El verano pasó tranquilo, como otros veranos anteriores pero con una gran diferencia, mi padre me trataba ya como a su igual. Me consultaba antes de tomar una decisión, hablábamos de todo. Me respetaba como también me respetaban los lobos. Era feliz como solo un hombre de ocho años puede serlo.
Mi padre era capaz de saber si iba a nevar solo con ver una nube encima de un pico determinado, podía hablar con las aves en su idioma, conocía a la gente por sus ojos, y tenia un corazón noble, que se encargó de entregarme a trocitos todos los días. Pensaba que todos los hombres y los animales éramos iguales. No concebía el abuso.
Mi padre sabía vislumbrar la magia de nuestros montes. Y transmitírmela.
El verano dio paso al tardío. Y con él a los tiempos más negros de mi vida. Fueron tiempos de lobos cobardes. De guerra.
Una mañana, de noviembre, estábamos mi padre y yo metiendo hoja en el pajar, para alimentar a los chones.
Esa mañana de muerte paró un camión a la orilla de la carretera, de el camión verde se bajaron trece muchachos, enfebrecidos, armados con fusiles y escopetas, y empezaron a insultar a mi padre, a golpearle, a reírse de él. Mi padre intentó meterme en casa pero no pudo. Se defendió, peleó valientemente contra aquella manada de lobos humanos, cobardes y traidores, dejó inconsciente a más de uno, pero sucumbió.
Yo agarré una vara y empecé a golpearles, me apartaron. Subieron a mi padre, amarrado como un cordero al camión y se fueron de nuestros montes. Aquella mañana me quise morir. Aún hoy que por fin tengo valor para contarlo a mis nietos, me sigo queriendo morir, de rabia y de impotencia.
Al día siguiente, yo estaba en la cama, con fiebre, delirando, solo. Cuando oí afuera unos gritos, eran seis hombres, vecinos traidores de los pueblos vecinos. Hablaban sobre venganza, sobre que alguien, en unas islas lejanas se había levantado contra ese invento del demonio que llaman democracia, y que iban a limpiar los montes de magos.

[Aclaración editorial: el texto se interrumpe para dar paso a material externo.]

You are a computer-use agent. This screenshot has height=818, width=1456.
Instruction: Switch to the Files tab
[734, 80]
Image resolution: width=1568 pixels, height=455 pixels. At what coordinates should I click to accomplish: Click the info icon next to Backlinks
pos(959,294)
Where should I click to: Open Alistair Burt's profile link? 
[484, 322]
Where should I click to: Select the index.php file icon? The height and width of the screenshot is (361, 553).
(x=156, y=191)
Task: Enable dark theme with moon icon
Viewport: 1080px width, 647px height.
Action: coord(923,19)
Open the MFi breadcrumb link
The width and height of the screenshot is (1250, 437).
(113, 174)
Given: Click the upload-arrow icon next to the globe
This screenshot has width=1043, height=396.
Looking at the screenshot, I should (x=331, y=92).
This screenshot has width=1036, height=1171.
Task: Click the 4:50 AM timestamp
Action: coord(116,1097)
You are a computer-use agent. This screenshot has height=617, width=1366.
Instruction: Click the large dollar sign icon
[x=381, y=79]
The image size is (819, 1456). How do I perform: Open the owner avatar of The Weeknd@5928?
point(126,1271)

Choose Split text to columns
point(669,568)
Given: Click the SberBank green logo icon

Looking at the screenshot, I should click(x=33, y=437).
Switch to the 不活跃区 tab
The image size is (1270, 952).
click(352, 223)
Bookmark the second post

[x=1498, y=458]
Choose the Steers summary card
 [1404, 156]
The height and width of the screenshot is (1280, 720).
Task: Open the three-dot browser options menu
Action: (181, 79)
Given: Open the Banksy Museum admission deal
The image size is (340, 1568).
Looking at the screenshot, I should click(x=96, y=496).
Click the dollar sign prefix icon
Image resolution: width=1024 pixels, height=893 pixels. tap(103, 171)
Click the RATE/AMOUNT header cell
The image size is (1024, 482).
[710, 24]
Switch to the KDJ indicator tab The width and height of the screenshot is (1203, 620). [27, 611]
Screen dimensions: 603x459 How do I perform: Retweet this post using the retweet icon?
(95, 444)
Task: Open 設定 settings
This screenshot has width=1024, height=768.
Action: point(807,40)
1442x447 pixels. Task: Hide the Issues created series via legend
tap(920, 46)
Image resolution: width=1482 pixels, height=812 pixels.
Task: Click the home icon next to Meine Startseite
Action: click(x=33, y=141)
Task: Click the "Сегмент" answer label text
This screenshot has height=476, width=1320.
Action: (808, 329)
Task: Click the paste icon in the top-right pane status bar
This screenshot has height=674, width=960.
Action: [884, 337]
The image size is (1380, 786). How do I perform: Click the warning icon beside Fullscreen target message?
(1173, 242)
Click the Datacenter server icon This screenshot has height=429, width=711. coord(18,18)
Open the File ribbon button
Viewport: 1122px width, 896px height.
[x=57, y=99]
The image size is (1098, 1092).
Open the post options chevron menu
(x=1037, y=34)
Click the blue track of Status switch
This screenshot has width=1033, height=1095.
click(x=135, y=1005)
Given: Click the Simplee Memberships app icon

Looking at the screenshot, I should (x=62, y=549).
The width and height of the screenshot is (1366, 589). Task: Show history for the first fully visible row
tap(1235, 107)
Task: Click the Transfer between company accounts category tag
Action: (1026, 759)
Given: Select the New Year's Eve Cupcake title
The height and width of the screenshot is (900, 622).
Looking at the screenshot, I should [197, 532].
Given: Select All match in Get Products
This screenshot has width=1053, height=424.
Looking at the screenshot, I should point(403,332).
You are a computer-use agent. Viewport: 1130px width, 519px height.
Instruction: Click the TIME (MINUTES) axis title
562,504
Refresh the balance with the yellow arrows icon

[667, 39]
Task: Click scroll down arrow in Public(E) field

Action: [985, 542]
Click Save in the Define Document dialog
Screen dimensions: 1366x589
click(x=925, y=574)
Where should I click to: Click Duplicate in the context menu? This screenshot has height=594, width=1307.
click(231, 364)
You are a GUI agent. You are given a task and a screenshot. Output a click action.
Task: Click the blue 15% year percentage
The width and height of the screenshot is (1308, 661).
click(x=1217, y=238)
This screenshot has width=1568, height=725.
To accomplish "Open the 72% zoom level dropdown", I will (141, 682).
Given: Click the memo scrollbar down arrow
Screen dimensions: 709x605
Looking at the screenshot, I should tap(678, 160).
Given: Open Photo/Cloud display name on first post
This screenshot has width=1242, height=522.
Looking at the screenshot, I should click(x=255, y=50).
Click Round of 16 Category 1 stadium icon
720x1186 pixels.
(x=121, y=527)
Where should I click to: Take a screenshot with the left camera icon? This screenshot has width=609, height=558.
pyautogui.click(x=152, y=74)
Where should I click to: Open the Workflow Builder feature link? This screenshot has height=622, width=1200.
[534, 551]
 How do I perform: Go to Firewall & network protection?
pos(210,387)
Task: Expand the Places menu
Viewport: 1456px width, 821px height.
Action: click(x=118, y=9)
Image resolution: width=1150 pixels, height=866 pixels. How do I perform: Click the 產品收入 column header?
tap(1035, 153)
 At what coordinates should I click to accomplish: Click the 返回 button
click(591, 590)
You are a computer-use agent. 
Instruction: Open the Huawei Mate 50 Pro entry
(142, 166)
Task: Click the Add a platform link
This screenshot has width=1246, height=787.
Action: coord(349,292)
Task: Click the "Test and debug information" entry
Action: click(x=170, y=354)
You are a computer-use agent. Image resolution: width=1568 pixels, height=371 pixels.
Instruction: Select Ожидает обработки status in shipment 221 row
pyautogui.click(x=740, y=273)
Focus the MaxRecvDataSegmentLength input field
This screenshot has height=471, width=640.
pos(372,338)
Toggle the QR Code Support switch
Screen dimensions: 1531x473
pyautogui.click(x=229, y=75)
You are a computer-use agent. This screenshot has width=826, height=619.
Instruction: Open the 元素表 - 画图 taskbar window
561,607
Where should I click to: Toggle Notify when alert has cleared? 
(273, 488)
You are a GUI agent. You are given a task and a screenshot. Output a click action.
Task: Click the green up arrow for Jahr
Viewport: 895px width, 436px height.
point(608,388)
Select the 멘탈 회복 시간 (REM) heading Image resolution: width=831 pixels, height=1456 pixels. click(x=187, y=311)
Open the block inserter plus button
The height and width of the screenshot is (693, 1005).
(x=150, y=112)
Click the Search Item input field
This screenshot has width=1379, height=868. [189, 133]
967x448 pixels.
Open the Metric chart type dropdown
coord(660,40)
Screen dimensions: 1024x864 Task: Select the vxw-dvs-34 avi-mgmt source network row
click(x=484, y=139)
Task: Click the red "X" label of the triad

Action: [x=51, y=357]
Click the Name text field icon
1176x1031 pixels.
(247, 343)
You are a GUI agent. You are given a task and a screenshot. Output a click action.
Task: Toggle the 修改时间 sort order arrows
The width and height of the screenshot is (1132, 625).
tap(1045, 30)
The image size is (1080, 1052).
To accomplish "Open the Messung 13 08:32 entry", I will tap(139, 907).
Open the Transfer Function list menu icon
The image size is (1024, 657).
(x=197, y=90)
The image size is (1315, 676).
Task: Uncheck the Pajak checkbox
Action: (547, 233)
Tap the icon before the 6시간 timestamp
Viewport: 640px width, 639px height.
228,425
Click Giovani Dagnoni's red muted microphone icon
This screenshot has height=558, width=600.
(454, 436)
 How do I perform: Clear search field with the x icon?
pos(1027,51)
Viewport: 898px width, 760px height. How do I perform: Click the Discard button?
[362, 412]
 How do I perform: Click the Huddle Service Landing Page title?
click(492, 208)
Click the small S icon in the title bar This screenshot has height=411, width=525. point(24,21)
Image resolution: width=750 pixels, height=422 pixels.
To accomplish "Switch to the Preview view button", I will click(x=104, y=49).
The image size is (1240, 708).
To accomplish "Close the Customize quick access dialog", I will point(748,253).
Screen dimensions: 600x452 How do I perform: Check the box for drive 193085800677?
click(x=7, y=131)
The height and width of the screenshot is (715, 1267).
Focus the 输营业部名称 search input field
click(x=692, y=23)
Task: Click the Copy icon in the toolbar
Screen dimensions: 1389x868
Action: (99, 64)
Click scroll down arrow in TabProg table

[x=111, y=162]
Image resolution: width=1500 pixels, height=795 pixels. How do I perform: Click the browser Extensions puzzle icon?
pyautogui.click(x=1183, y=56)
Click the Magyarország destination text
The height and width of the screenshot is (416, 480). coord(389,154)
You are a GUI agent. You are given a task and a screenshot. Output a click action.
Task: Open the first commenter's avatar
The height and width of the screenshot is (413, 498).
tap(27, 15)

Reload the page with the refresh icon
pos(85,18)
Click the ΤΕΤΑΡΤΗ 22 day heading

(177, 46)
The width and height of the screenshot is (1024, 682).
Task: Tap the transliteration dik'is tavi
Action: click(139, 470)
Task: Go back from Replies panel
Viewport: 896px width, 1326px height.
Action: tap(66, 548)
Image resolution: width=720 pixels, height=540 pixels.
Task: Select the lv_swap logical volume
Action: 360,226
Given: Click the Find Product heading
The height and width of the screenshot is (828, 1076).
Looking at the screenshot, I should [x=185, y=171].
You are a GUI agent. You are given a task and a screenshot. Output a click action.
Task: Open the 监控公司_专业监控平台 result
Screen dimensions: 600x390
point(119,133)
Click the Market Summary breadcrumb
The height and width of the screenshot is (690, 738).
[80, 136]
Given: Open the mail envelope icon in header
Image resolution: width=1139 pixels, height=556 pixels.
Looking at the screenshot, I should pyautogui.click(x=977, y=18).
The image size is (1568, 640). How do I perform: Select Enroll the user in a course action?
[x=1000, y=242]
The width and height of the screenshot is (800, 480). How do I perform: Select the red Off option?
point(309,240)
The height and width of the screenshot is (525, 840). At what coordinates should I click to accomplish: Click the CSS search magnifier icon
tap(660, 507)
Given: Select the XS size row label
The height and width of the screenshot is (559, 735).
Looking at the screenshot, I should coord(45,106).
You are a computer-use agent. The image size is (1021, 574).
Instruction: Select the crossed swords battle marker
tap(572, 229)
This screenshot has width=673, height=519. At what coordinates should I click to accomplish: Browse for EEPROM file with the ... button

Eran los estúpidos borregos disfrazados de lobos que hacían lo que sus amos, los caciques, les mandaban. De los que tanto me había hablado mi padre. Esos borregos malnacidos me subieron a la yegua blanca de mi padre, me llevaron a un lugar apartado y me apalearon.
Me dieron tal paliza que, cuando se marcharon, al quitarme la camisa ensangrentada, me salía la piel pegada a ella a jirones.
No tardaron en volver, una semana después, creo recordar, me amarraron y me metieron en un camión verde como en el que se llevaron a mi padre. No estaba asustado, mi padre había pasado por lo mismo, y ahora era yo. Me incorporé en la cajuela del camión y miré a aquellos cerdos directamente a los ojos, uno a uno. Ni mi padre ni yo les habíamos hecho nada, no tenía de que temer, si eran lobos de verdad verían el valor en mis ojos y me respetarían.
Pero no eran lobos de verdad, eran la gente más ruin, cobarde y traidora. No eran hombres, eran una manada de zorras, jamás entenderían el idioma de los pájaros, ni sabrían cuando iba a nevar. Su espíritu era miserable.
Me llevaron muy lejos de mis montes y de mis prados. De mis lobos.
Me encerraron y me obligaron a trabajar para construir estúpidos edificios grises de cemento. Se divertían haciéndome cargar con sacos de escombro atados con alambre que me cortaban la piel.
Nos hacinaban y nos hacían pasar hambre, nos abusaban. Eran unos abusadores.
En una celda, de noche, escribiendo esta historia. Miro por entre las rejas, intentado comprender. Me parece ver a mi padre, erguido, bajo la sombra de un chopo a la puerta del invernal, acompañado por Zacarías y la maldita Negra. Sonriendo.
—Hijo, eres igual que los lobos, ellos te conocen. Aguanta, sigue caminando, igual que aquella mañana. Vence al miedo, hijo, tu eres como un lobo. Nunca más volví a ver a mi padre. Y pasaron muchos decenios hasta que pude contar esta historia a mis nietos. Siempre entre lágrimas.
Tuve que subir muchos montes venciendo al miedo durante mi vida, pero también sigo hablando con los pájaros y sé cuando va a nevar.
Ahora que soy anciano, sé que mis hijos y mis nietos, y los nietos de mis nietos, sabrán que también ellos, son como yo, el niño entre los lobos.